# Looking for short-term rental stay in ahmedabad west



## emailme.friend (Jul 19, 2012)

Hi,

I am new to Ahmedabad and looking for a short-term stay in either of the following accommodation type, to suit my needs. I request the concerned person/s provide appropriate support/guidance in this regard.

Duration of my rental tenure: 2 months starting from September 1st 2012 onwards (September and October). Might get extended.

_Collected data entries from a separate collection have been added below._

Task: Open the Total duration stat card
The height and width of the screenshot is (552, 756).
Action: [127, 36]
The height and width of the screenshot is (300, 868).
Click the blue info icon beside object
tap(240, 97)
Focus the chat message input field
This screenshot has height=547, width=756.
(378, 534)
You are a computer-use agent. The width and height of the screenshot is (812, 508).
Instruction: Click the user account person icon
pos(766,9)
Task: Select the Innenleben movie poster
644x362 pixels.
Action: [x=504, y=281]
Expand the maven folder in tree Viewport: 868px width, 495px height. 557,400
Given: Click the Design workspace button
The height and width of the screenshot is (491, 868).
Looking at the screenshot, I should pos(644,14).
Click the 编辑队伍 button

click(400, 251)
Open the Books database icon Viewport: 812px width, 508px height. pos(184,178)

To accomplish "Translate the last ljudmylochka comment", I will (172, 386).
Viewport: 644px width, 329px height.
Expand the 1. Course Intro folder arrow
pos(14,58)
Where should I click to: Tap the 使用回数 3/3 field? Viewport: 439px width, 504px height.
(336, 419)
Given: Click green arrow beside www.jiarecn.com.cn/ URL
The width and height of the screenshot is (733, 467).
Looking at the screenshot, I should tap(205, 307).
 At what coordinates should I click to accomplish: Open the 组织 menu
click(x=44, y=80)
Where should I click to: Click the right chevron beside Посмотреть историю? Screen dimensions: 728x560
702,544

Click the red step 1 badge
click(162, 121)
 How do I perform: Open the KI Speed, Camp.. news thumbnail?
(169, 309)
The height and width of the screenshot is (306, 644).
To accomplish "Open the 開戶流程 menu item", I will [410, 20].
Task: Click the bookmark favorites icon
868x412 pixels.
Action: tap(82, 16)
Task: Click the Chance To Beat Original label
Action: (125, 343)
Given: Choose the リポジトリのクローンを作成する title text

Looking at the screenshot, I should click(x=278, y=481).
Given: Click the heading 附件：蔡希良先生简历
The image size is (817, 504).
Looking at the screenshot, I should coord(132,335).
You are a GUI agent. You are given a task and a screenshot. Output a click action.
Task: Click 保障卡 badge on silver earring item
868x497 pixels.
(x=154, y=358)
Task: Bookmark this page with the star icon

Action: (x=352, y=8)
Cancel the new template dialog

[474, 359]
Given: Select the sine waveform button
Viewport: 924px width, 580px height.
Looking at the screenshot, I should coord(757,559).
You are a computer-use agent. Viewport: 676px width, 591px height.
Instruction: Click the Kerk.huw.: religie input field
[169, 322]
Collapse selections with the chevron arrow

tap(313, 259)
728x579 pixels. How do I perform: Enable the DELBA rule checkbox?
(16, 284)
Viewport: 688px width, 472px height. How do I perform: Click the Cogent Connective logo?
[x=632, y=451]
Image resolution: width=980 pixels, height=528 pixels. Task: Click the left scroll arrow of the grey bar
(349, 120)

Furnished/Semi-furnished 1BHK Apartment

OR

MALE Single Occupancy room (no sharing) PG Accommodation with attached bathroom for self-use ONLY

OR

Single/Private/Out-house room

Following are the location areas which I prefer to live-in:

CG road, Parimal Garden, Law Garden, Navrangpura, Ambawadi, near IIMA, Satellite, Vastrapur

Facilities must include Washing Machine or Laundry services, Storage/in-built mirror-Cupboard space, TV, Wi-Fi connection (preferable), Drinking Water, Cot/Bed with pillows, Fans. Bathroom along with its accessories must be clean/tidy having Health-Faucet for toilet purpose. Need Hot water. Clothes hanging/drying facility. Kitchen facilities (preferable).

My budget is between 5000 to 8000 Rupees (slightly negotiable). /SNIP/
Narasimha


----------